═════ DATA SUPPLIED

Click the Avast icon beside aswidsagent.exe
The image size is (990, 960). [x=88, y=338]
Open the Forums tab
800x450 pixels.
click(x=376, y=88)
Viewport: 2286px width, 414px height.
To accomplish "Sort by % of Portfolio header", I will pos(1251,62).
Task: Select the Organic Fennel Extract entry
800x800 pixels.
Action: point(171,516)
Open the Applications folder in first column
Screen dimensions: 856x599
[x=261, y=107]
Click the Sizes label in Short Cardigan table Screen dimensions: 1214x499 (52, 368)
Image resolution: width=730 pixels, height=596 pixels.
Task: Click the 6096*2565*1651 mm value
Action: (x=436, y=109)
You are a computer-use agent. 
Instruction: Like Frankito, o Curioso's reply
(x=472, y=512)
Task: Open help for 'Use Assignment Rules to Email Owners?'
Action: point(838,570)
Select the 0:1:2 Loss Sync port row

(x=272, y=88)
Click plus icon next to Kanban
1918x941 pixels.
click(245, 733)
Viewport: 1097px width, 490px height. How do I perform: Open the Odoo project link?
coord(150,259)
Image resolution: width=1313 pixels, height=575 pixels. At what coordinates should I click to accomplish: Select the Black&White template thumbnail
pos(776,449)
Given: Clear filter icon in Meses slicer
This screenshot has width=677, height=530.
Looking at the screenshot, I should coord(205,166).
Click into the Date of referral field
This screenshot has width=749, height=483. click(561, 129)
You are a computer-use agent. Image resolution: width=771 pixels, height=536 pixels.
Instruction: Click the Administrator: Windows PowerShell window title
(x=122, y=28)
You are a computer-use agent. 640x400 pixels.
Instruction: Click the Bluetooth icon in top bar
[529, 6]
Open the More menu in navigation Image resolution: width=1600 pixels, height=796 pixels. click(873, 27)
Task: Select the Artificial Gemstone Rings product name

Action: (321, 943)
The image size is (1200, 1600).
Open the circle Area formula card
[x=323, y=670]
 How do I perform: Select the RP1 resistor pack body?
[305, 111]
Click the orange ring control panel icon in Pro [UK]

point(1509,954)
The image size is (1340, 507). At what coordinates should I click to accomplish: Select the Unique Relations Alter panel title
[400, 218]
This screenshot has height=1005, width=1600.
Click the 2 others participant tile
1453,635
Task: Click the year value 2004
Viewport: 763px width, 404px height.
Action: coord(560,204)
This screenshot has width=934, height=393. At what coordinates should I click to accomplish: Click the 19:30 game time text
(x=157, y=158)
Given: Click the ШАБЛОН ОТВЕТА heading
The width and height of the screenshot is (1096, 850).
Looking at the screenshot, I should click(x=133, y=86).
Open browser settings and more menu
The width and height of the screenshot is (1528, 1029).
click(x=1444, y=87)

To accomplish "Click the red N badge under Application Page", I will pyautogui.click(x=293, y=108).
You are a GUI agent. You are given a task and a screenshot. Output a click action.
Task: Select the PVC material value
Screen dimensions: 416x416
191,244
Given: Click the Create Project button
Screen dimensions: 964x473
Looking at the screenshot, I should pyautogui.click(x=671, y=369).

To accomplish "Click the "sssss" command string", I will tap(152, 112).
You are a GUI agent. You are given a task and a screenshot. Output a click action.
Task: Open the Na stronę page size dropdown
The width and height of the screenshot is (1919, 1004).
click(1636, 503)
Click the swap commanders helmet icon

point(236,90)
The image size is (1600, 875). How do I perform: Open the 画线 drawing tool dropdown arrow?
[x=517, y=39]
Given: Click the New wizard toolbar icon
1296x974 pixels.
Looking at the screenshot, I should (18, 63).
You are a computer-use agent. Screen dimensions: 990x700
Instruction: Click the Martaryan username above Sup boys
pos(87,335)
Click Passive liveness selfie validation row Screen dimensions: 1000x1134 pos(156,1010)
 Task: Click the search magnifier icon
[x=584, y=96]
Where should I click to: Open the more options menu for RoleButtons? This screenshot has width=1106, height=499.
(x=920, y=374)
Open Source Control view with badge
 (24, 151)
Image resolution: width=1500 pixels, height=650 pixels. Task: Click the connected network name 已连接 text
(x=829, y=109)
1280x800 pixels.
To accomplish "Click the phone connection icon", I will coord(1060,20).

══════════

• _EXERCISE_: Using the entries above, output exactly the lines between the line holding "Given: Clear filter icon in Meses slicer" and the line holding "You are a computer-use agent. Image", end lines included, and nothing more.

• _EXERCISE ANSWER_:
Given: Clear filter icon in Meses slicer
This screenshot has width=677, height=530.
Looking at the screenshot, I should coord(205,166).
Click into the Date of referral field
This screenshot has width=749, height=483. click(561, 129)
You are a computer-use agent. Image resolution: width=771 pixels, height=536 pixels.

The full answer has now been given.